About keyword filter list syntax rules


Applies to: Forefront Protection for Exchange

Topic Last Modified: 2010-05-11

The following are the syntax rules for a keyword filter list. Be careful to use the appropriate syntax because Forefront Protection 2010 for Exchange Server does not perform validation. If the filtering results are not what you are expecting, it is recommended that you double-check your syntax.

  • Each item (line of text) is considered a search query.

  • Queries use the OR operator. It is considered to be a positive detection if any entry is a match.

  • Queries are comprised of operands (keywords), which are text tokens or a string of text tokens, such as:

    • apple (means that the text contains “apple”)

    • apple juice (means that the text contains “apple juice”)

    • get rich quick (means that the text contains “get rich quick”)

  • Queries may also contain operators that precede or separate operands in an expression.

  • An expression may be comprised of a single operand, an operand preceded by the _NOT_ or _HAS[#]OF_ operators, or two operands joined by the _AND_, _ANDNOT_, or _WITHIN[#]OF_ operators.

    The following logical operators are supported in expressions. There must be a space between an operator and an operand (or another operator), represented in the examples by the • character:

    • _AND_ (logical AND). For example, apples•_AND_•oranges. A filter such as this would be matched if the text contains both “apples” and “oranges”.

    • _NOT_ (negation). For example, _NOT_•oranges. A filter such as this would be matched if the text does not contain “oranges”.

    • _ANDNOT_ (logical AND negation). For example, apples•_ANDNOT_•oranges. A filter such as this would be matched if the text contains “apples” but does not contain “oranges”. _ANDNOT_ is functionally equivalent to _AND_•_NOT_.

    • _HAS[#]OF_ (frequency). Specifies the minimum number of times that the text must appear in order for the query to be considered true. For example, _HAS[4]OF_•get rich quick. If the phrase "get rich quick" is found in the text four or more times, this query is true. This operator implicitly has a default value of 1 when it is not specified.

    • _WITHIN[#]OF_ (proximity). If the two terms are within a specified number of words before or after each other, there is a match. For example, free•_WITHIN[10]OF_•offer.
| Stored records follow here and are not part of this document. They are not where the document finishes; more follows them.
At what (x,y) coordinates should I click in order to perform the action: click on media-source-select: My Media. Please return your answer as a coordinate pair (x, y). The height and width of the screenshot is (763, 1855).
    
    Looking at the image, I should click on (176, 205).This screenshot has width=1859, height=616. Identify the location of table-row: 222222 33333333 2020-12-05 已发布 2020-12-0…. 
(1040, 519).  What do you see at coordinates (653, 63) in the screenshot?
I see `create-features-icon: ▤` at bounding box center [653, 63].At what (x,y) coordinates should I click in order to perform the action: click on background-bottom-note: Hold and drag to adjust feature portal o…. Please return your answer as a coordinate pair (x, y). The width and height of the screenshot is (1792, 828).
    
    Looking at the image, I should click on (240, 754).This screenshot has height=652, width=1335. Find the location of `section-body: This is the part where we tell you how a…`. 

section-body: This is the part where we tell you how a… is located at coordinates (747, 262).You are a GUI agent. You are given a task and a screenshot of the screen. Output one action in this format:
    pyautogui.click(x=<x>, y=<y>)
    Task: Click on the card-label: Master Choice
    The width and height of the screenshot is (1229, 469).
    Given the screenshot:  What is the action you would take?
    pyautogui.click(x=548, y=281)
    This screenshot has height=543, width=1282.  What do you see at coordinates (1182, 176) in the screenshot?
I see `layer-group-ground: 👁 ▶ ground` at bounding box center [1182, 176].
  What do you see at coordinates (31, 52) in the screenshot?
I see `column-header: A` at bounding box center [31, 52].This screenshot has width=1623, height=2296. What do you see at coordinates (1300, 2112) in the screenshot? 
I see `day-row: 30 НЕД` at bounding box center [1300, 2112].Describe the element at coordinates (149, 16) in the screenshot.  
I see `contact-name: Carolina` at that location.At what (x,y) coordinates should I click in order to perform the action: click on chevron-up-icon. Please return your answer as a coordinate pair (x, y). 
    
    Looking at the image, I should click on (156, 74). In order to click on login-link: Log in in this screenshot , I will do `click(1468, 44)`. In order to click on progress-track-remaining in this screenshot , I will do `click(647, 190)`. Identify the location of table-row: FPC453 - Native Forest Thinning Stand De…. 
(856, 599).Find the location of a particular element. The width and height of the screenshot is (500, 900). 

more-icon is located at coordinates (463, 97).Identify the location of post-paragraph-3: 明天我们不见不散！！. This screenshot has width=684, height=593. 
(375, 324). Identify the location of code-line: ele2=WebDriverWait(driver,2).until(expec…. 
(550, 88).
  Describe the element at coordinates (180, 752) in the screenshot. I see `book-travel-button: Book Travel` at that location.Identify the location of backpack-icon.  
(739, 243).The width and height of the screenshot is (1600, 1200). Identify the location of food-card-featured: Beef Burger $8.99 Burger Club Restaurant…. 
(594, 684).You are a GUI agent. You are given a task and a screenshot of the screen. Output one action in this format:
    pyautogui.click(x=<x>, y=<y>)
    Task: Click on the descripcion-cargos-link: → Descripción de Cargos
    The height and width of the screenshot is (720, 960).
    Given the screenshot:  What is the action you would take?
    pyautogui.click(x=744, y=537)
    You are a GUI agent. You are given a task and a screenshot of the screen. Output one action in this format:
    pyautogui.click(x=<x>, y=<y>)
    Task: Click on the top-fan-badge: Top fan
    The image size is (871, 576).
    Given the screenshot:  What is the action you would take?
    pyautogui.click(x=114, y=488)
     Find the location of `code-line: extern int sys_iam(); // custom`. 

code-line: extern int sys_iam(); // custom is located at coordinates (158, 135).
If "free" appears within 10 words before or after "offer", this query is true. WITHIN[0]OF_ ignores the distance between the keywords and behaves as the _AND_ operator. In this case, the filter is matched if both keywords are present.

    Multiple operators are permitted in a single query. The precedence of the operators is (from highest to lowest):

    • _WITHIN[#]OF_

    • _HAS[#]OF_

    • _NOT_, _AND_, and _ANDNOT_ (these are at the same precedence level because they are used in conjunction when part of an expression)

    This precedence cannot be overridden with parentheses. Other considerations are:

    • The logical operators must be entered in uppercase letters.

    • Phrases may be used as keywords. For example, apple juice or get rich quick. Quotation marks are not used.

    • Multiple blank spaces (blank characters, line feed characters, carriage return characters, horizontal tabs, and vertical tabs) are treated as one blank space for matching purposes. For example, A••••B is treated as A•B and matches the phrase A•B.

    • In HTML-encoded message texts, punctuation (any non-alphanumeric character) is treated as a word separator similar to blank spaces. Therefore, words surrounded by HTML tags can be properly identified by the filter. However, note that the filter '<html>' will match '<html>', but not 'html'.

Examples (the • character represents a space):

  • apples•_AND_•oranges•_AND_•lemons•_WITHIN[50]OF_•juice

    This expression means that “apples”, “oranges”, and “lemons” all appear at least once, and that “lemons” is within 50 words of “juice”.

  • confidential•_WITHIN[10]OF_•project•_AND_•banana•_WITHIN[25]OF_•shake

    This expression means that “confidential” is within 10 words of “project”, and that “banana” is within 25 words of “shake”.

  • _HAS[2]OF_•get rich•_WITHIN[20]OF_•quick

    This expression means that “get rich” appears at least 2 times within 20 words of “quick”.